= Daig =

Saint Daig (died 588?) was an Irish Christian bishop and confessor of Inis-Caoin-Deagha (now Inniskeen, County Monaghan), who lived towards the end of the 6th century. His name in Gaelic means "A great flame" and he was probably named after his mother Deighe.

==Biography==
Daig was born in Kiennacta Breagh, County Meath. His father was Carill, son of Laisrén, son of Dallán, son of Eógan mac Néill, son of Niall of the Nine Hostages, son of Eochaid Mugmedón.

Daig's mother's name was Dediva (also called Editua or Dedi or Deidi or Deighe or Deidiu or Deaga or Mediva), daughter of Tren, son of Dubhthach moccu Lughair, who was Chief Ollam of Ireland and royal poet of King Lóegaire mac Néill. Dediva's other children were Saint Senan of Laraghabrine, son of Fintan, Saint Diarmaid the Just, son of Lugna, Saint Caillin, son of Niata, Saint Felim of Kilmore, who was another son of Carill and Daig's older brother, Saint Femia, who was another daughter of Carill, St. Mainchín of Corann, son of Collan of Corann and Senchán Torpéist, another Chief Ollam of Ireland.

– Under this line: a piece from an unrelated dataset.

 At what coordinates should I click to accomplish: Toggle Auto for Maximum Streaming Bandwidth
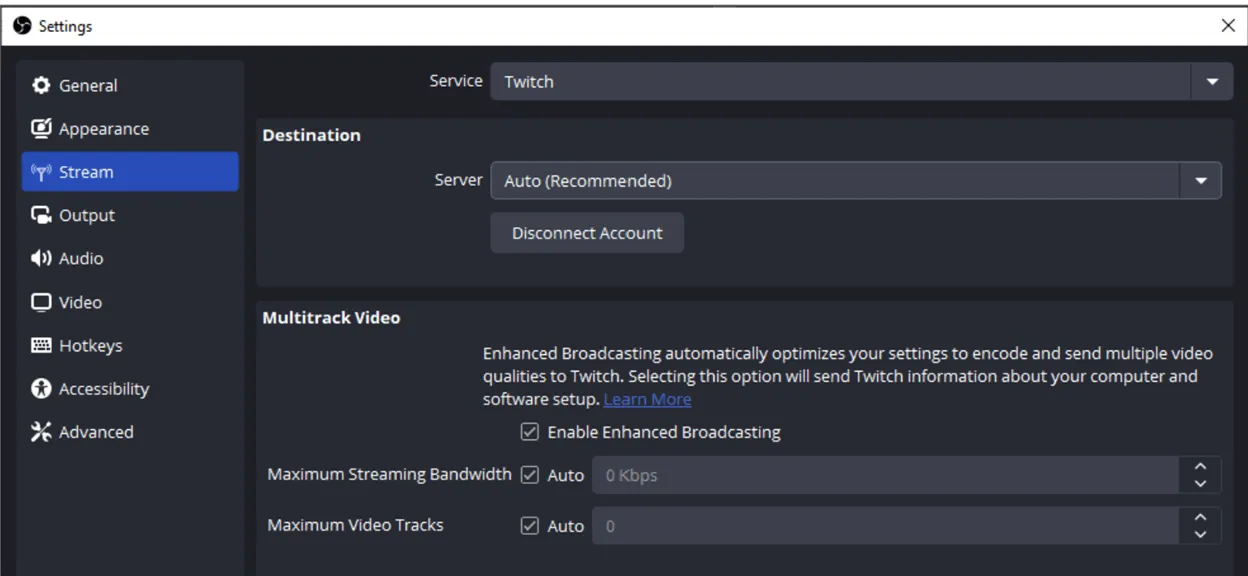(530, 475)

When a boy he went to the monastery of Devenish Island, County Fermanagh to study under Saint Laisrén mac Nad Froích. After finishing his studies there he went to study under Saint Comgall of Bangor monastery. When he graduated he worked as an artisan for Saint Ciarán of Saigir for whom he made 300 bells, 300 croziers and 300 Gospels which were distributed as gifts to other monasteries in Ireland.

He then founded his monastery at Inniskeen, County Monaghan. Saint Columba blessed it for him. Locals tried to kill him but failed and were expelled to the Beara Peninsula, County Cork. Saint Berach was one of his disciples. Daig performed many miracles which are enumerated in his Life. The Félire Óengusso ("Martyrology of Óengus"), states "A man of grace for our wheat was Daig, the good and great son of Cairell". He was present at the death of Carláen the bishop of Armagh who died on 24 March 588. Daige died shortly afterwards on 18 August in the same year and his feastday is celebrated on that date.

Saint Daig is mentioned in the Codex Salmanticensis (Brussels, Royal Library 7672–4) which is a medieval Irish manuscript containing an extensive collection of Irish saints' Lives.